IHK-Präsident Ulrich Caspar sagt: „Wer öffentlichen Grund und städtische Infrastruktur nutzt, sollte sich dem Wettbewerb stellen. Kein Veranstalter hat ein Anrecht auf eine Dauervergabe, das gilt auch für so traditionsreiche Veranstaltungen wie den Frankfurt Marathon. Warum eine mögliche Neuvergabe erst ab 2029 möglich sein soll, ist aus Sicht der Wirtschaft allerdings nicht nachzuvollziehen.”

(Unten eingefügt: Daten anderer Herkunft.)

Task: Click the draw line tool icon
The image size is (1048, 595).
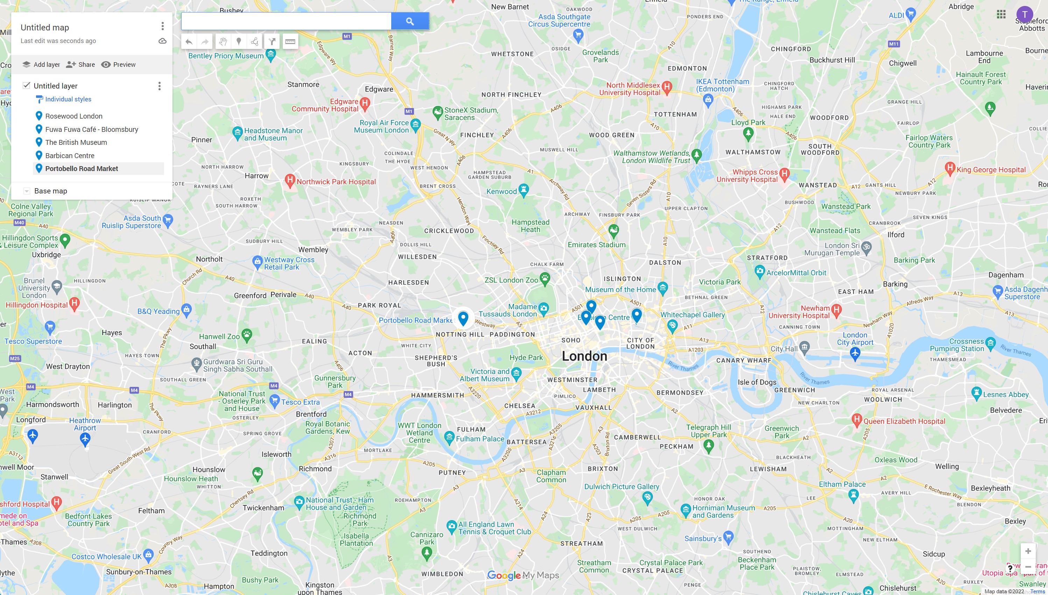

Die IHK Frankfurt sieht in der Marathon-Debatte ein Grundsatzthema: Wettbewerb um die Ausrichtung öffentlichkeitswirksamer Großveranstaltungen führt zu besseren Ergebnissen. Für den Wirtschaftsstandort, die Veranstaltungsqualität und für den Steuerzahler. Ein klar definiertes Kriteriensystem schützt die Interessen aller Beteiligten: Sportliche Qualität, wirtschaftliche Wertschöpfung für die Region und langfristige Veranstaltungsstrategie können so transparent gegeneinander abgewogen werden.

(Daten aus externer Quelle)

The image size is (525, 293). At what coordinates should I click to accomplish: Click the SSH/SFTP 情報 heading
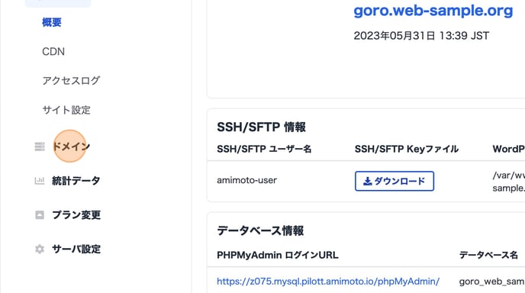[261, 127]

Dass die Stadt nun eine Fachanwaltskanzlei mit der Prüfung der rechtlichen Rahmenbedingungen beauftragt hat, zeigt, dass die Frage der Vergabe längst über eine sportpolitische Debatte hinausgewachsen ist. Die Erfahrungen anderer Großstädte belegen: Ohne ein sauberes Vergabeverfahren drohen langwierige Rechtsstreitigkeiten, die am Ende alle Beteiligten: Veranstalter, Stadt und Teilnehmer belasten. Ein frühzeitig und verbindlich eingeleitetes Ausschreibungsverfahren, das auch die Jahre 2027 und 2028 einschließt, wäre hier die kluge und rechtssichere Entscheidung.
Caspar betont: „Der Frankfurt Marathon ist eines der wichtigsten Aushängeschilder des Sportstandorts Frankfurt. Er bringt jährlich Zehntausende Teilnehmer und Besucher in die Stadt, belebt den Einzelhandel, die Gastronomie und die Hotellerie und demonstriert Frankfurts Leistungsfähigkeit als internationale Metropole. Genau deshalb verdient die Frage, wer diese Veranstaltung ausrichtet, ein zügiges Verfahren, das wirtschaftliche Wertschöpfung für Frankfurt und sportliche Exzellenz gleichrangig in den Mittelpunkt stellt.”